Month-end deadline for UHWI field hospital

Published:Wednesday | September 15, 2021 | 12:09 AMJudana Murphy/Gleaner Writer
Workmen prepare to lay pipes as construction of the foundation for a field hospital continued near the Accident and Emergency Department of The University Hospital of the West Indies. The field hospital is expected to be completed by month end.
Workmen prepare to lay pipes as construction of the foundation for a field hospital continued near the Accident and Emergency Department of The University Hospital of the West Indies. The field hospital is expected to be completed by month end.

Construction of a 60-bed field hospital at The University Hospital of the West Indies (UHWI) is “moving steadily” with a month-end completion deadline in sight.

The private-sector initiative is being spearheaded by group CEO of the RJRGLEANER Group, Gary Allen, and Chief Operating Officer Christopher Barnes.

A concrete base is being built as the foundation for 24 containers that will be strategically attached to the accident and emergency unit, said UHWI CEO Kevin Allen.

COVID-19 hospitalisations at the facility remain high, with 80 patients occupying beds and another 15 being treated in a driveway.

“We’re not happy with that situation. It’s no way to treat a citizen, and that is why I’m happy that the private sector has jumped in to assist,” he said.
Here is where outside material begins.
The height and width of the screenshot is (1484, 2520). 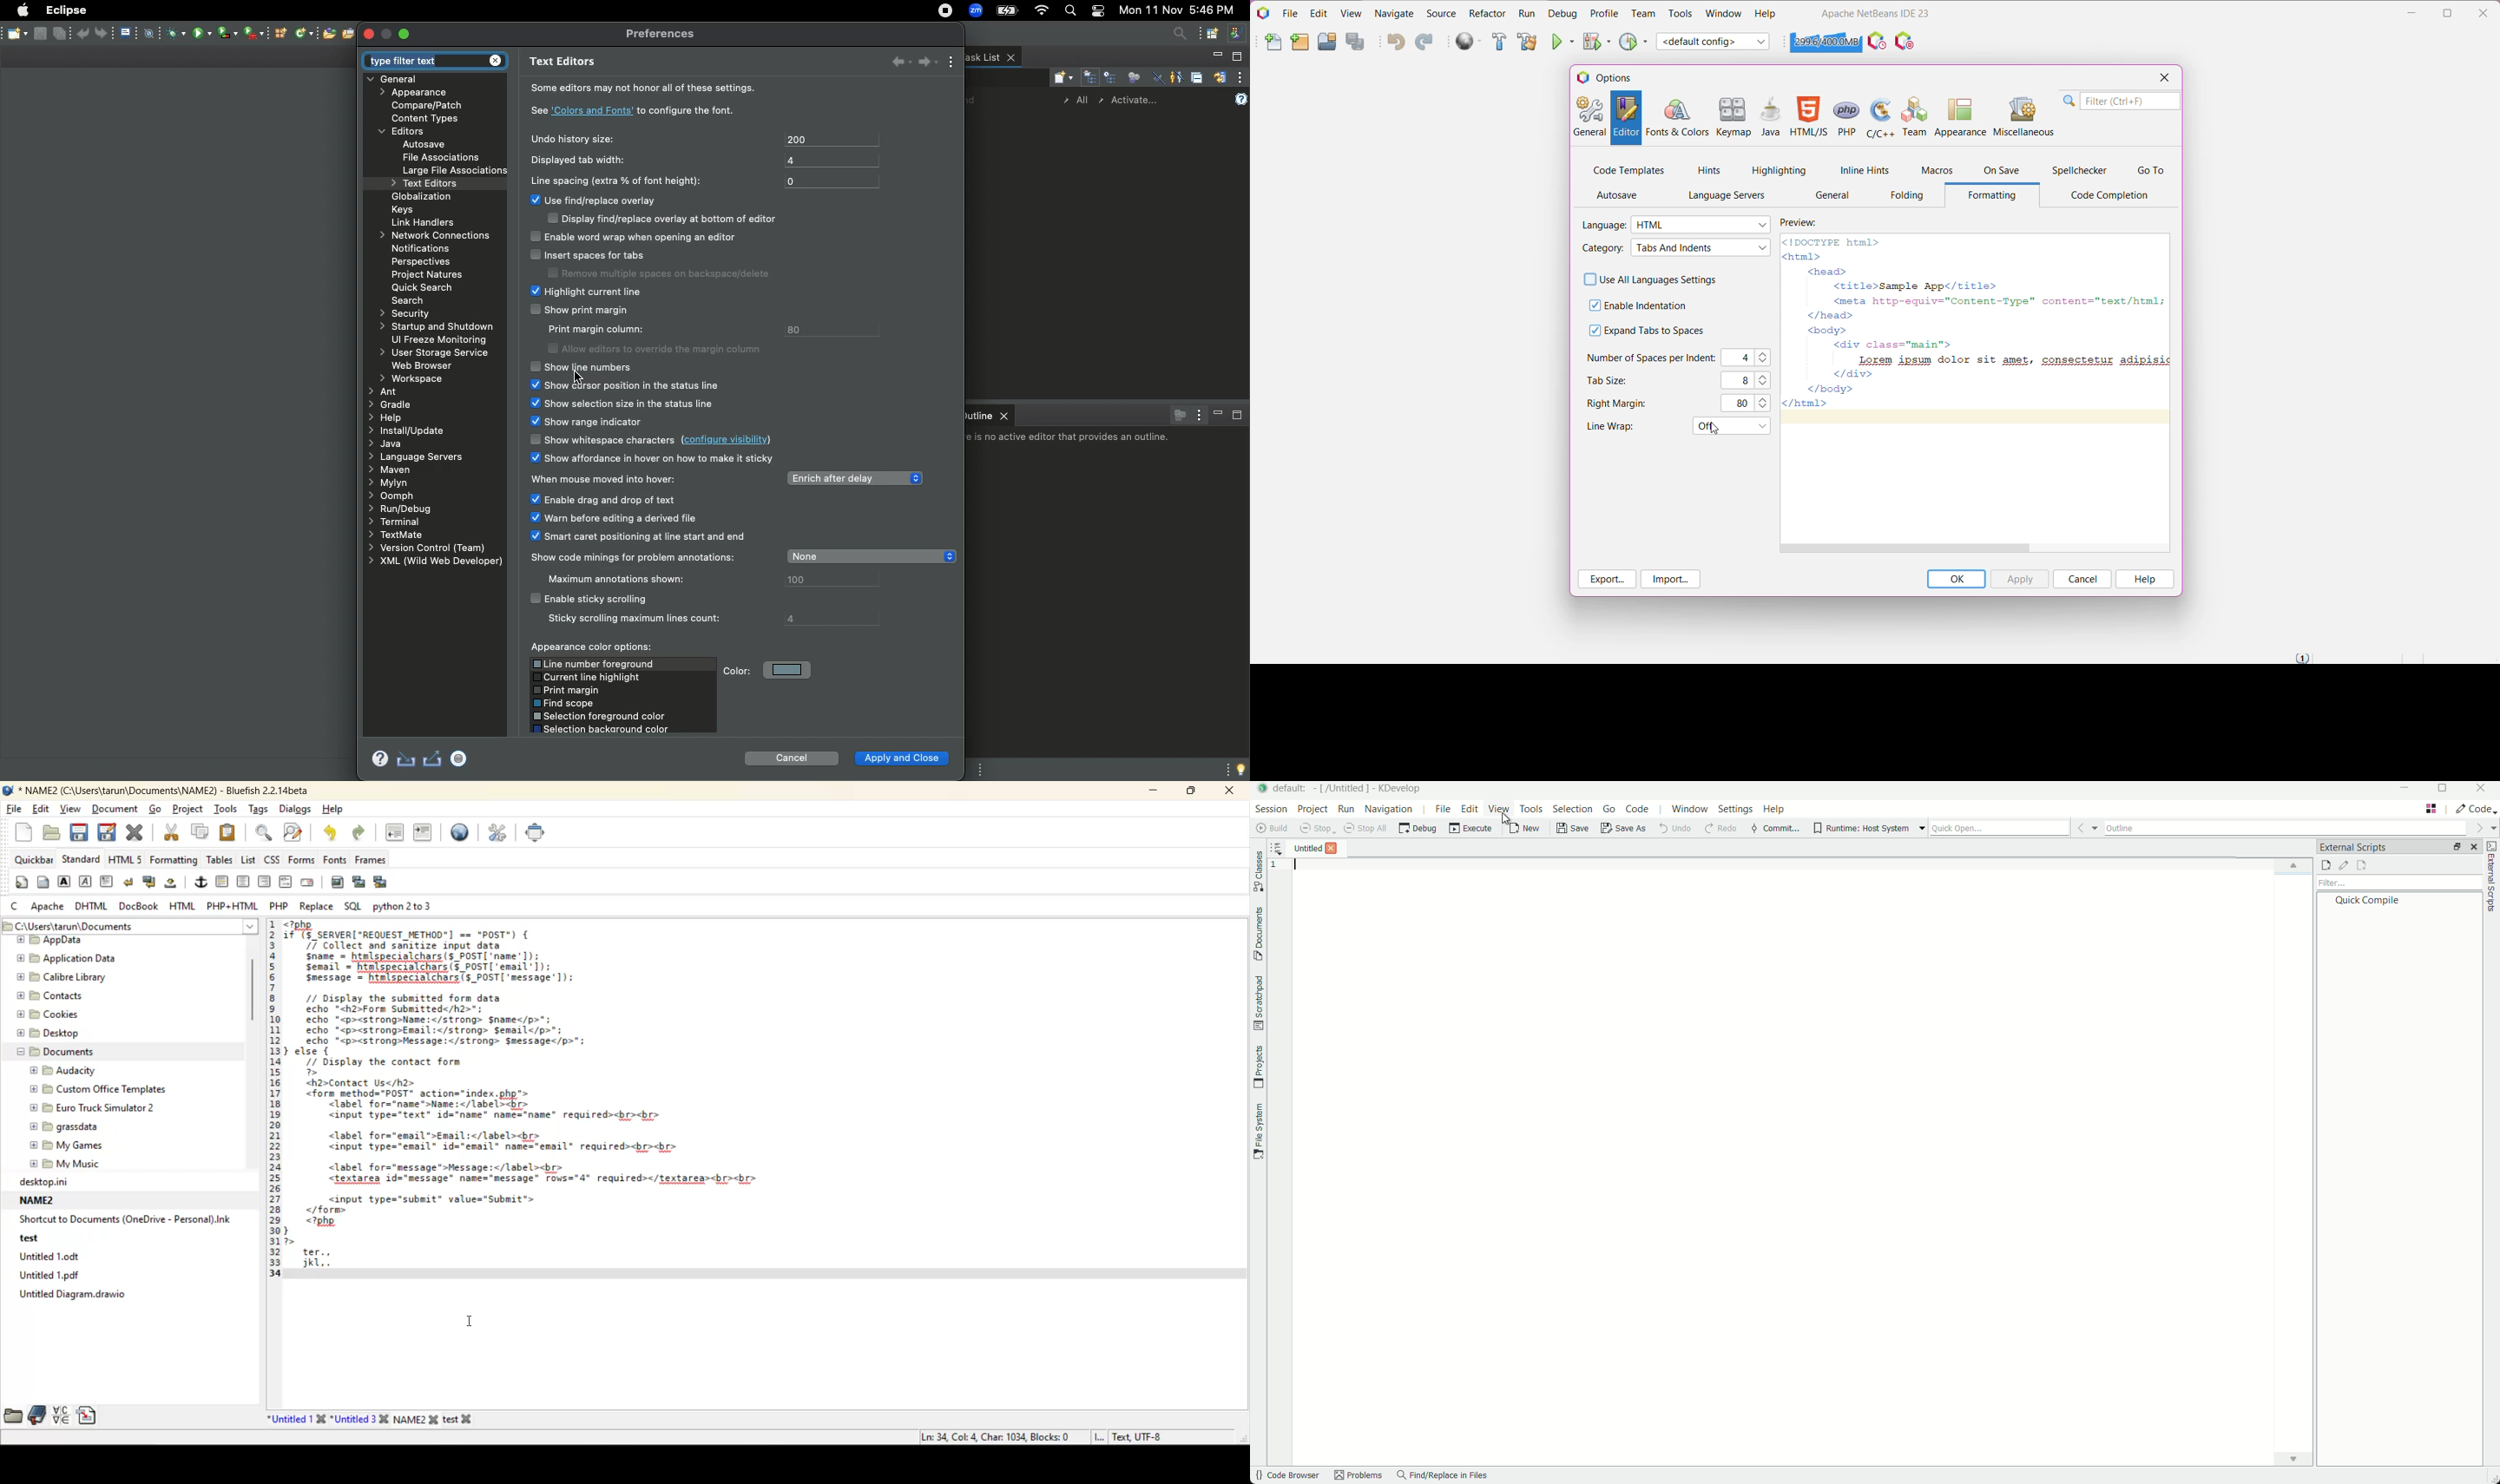 I want to click on Profile Project, so click(x=1634, y=41).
Allen told The Gleaner that he will not be waiting on the “bells and whistles” to transfer the patients.

“As soon as we get the containers in place, we get the lighting in and the bathroom facilities there, I’m going to ask the clinicians to see how best we can work on getting the patients in and work in an active environment,” he said.

Allen could not speak definitively to the number of patients who require oxygen, but said there is no challenge with accessing the essential commodity.
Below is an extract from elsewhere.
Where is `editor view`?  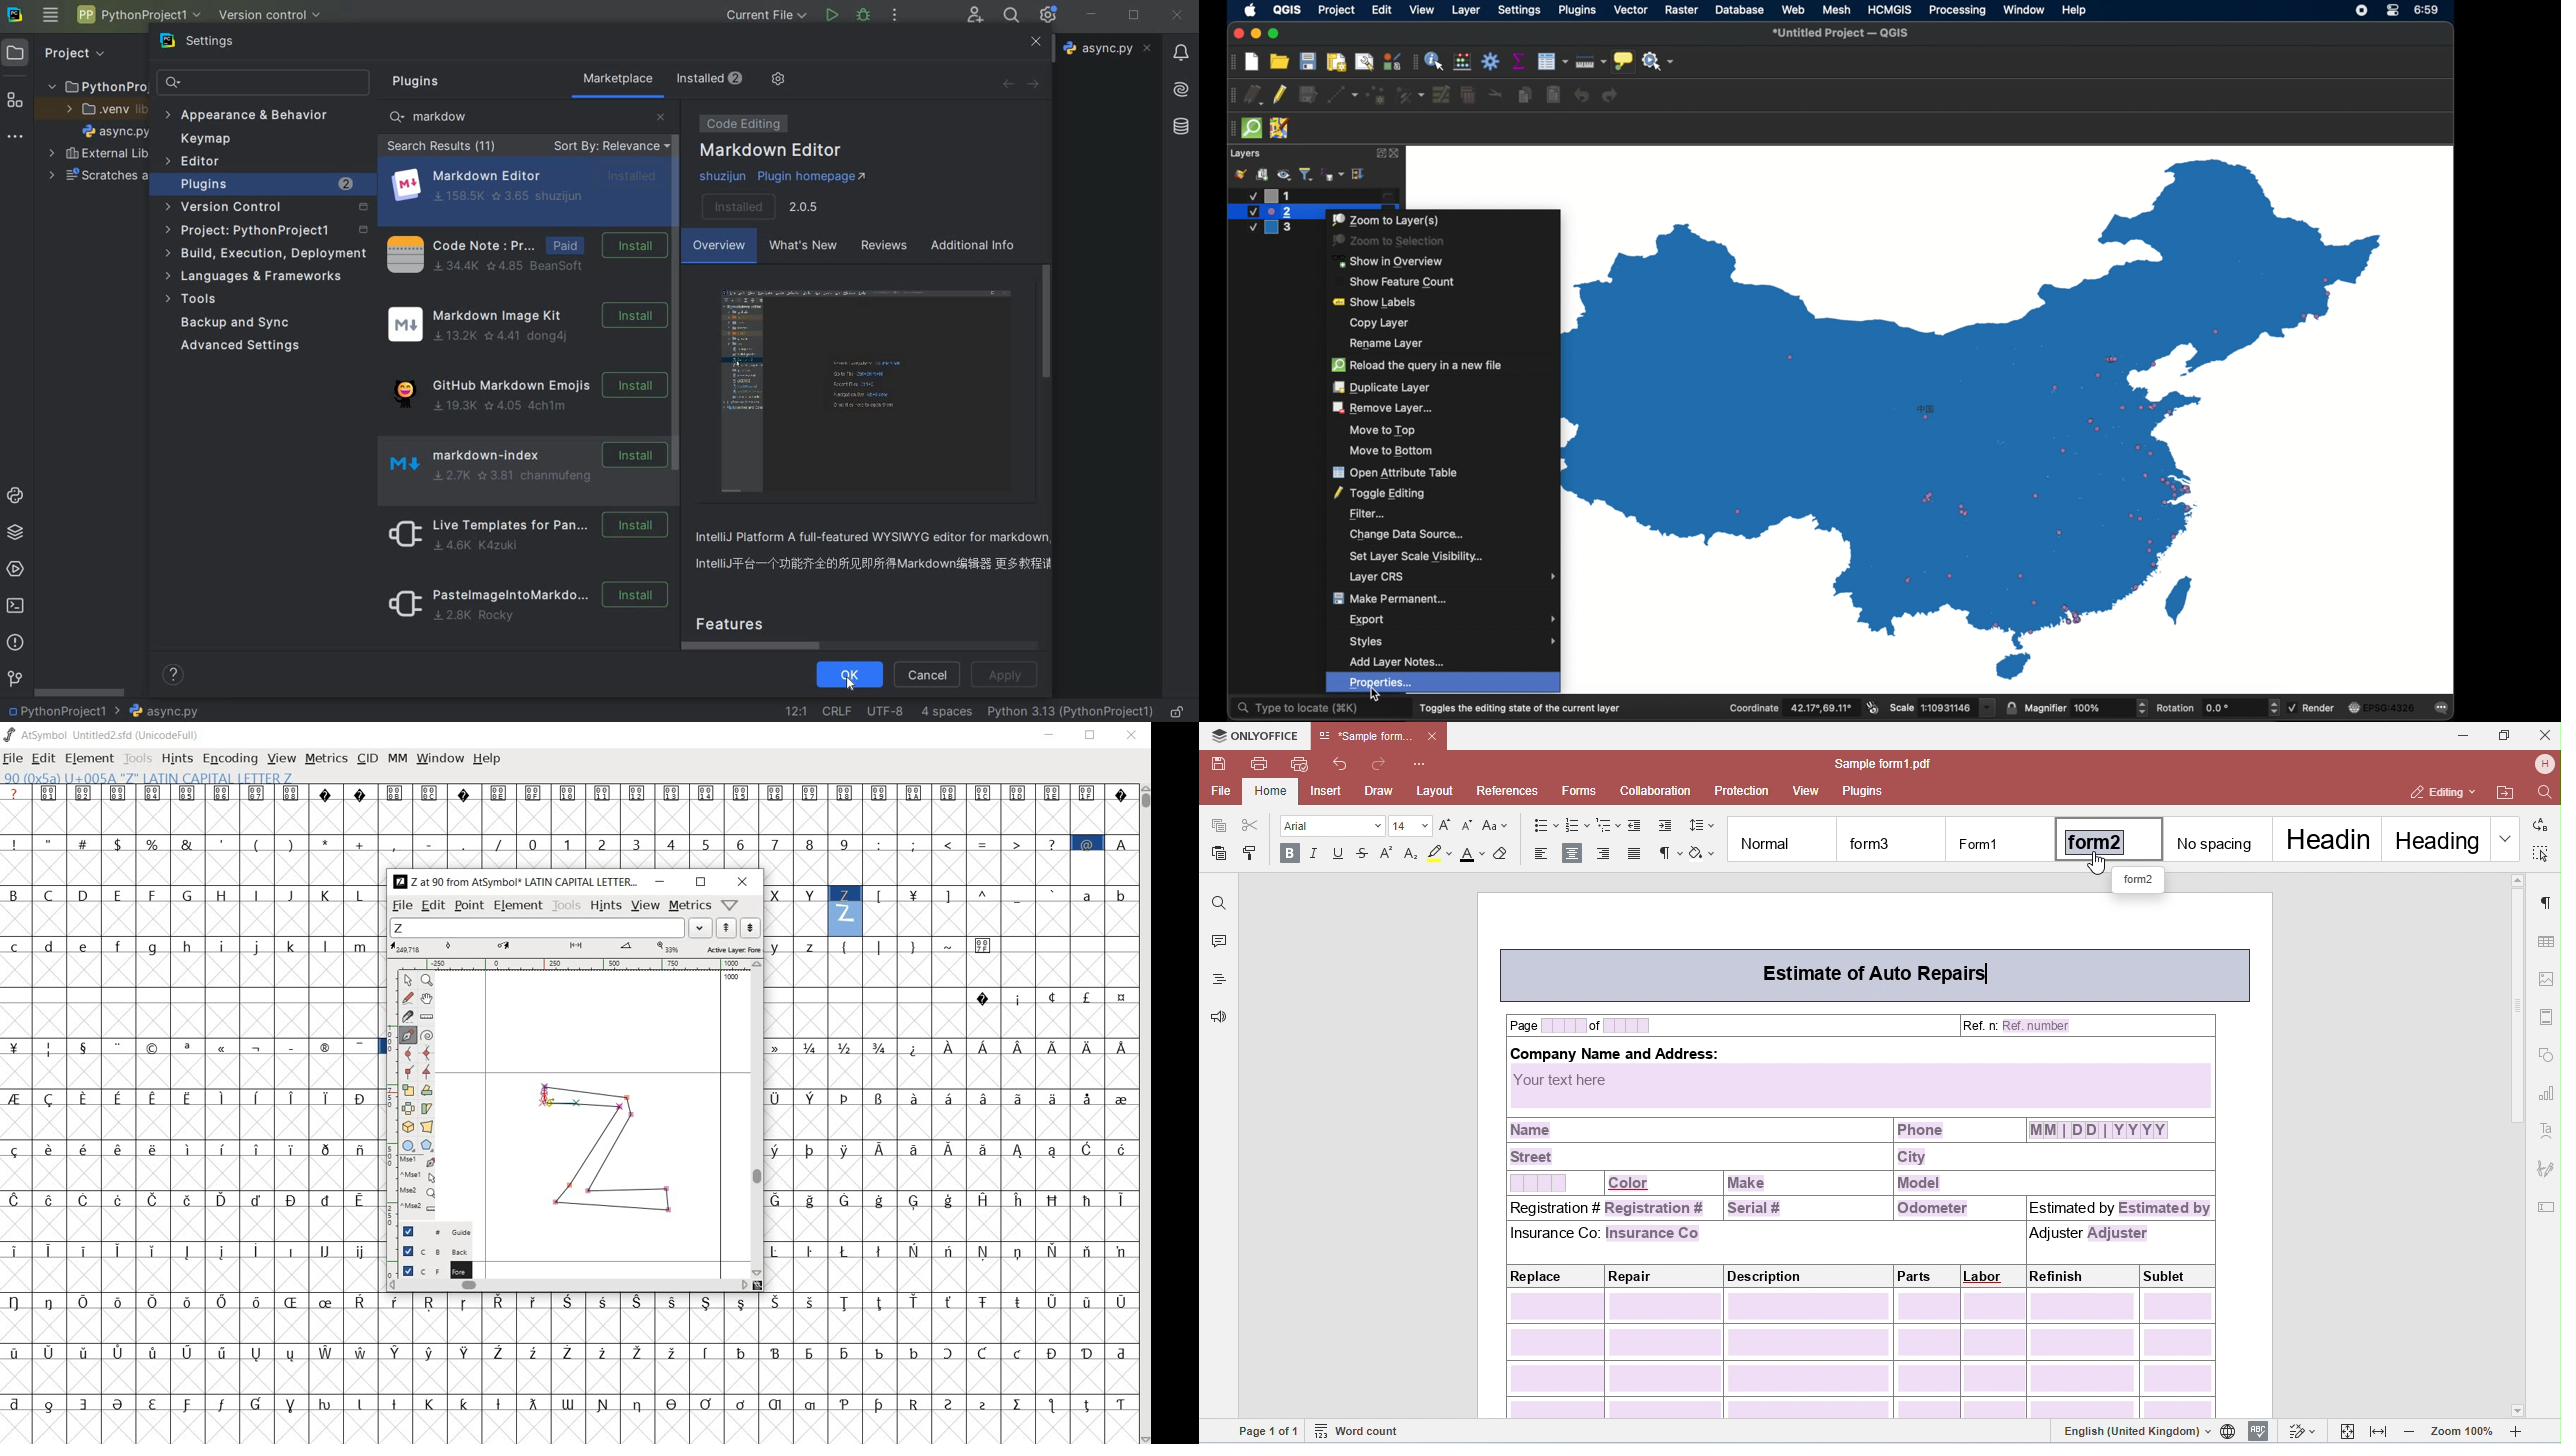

“We work closely with the supplier, IGL, we have the cylinders, and we also have a plant where we push oxygen to the respective areas. IGL comes and does top-ups, so at any one point we will have up to four or five days of oxygen on site to take care of our patients,” he told The Gleaner.

The CEO said that nine out of every 10 COVID-19 patients who turn up to the hospital critically ill are unvaccinated.

He used the opportunity to urge Jamaicans to get vaccinated, as the virus does not discriminate.

Allen said daily deaths, inclusive of COVID-19 patients, averaged between two and three, and that has increased to five or six.

“It has caused us to partner with other mortuary institutions to help us to collect the bodies because we’re not able to store all these bodies at this present location,” he revealed.

On Monday, Jamaica recorded 536 new COVID-19 cases and two deaths.

The country’s positivity rate is 47.4 per cent.

Fatalities from the virus now stand at 1,736, while infections have moved to 76,987, with 24,659 active cases.

Some 805 persons are in hospital, with 235 being moderately ill, 152 severely ill, and 53 are critically ill.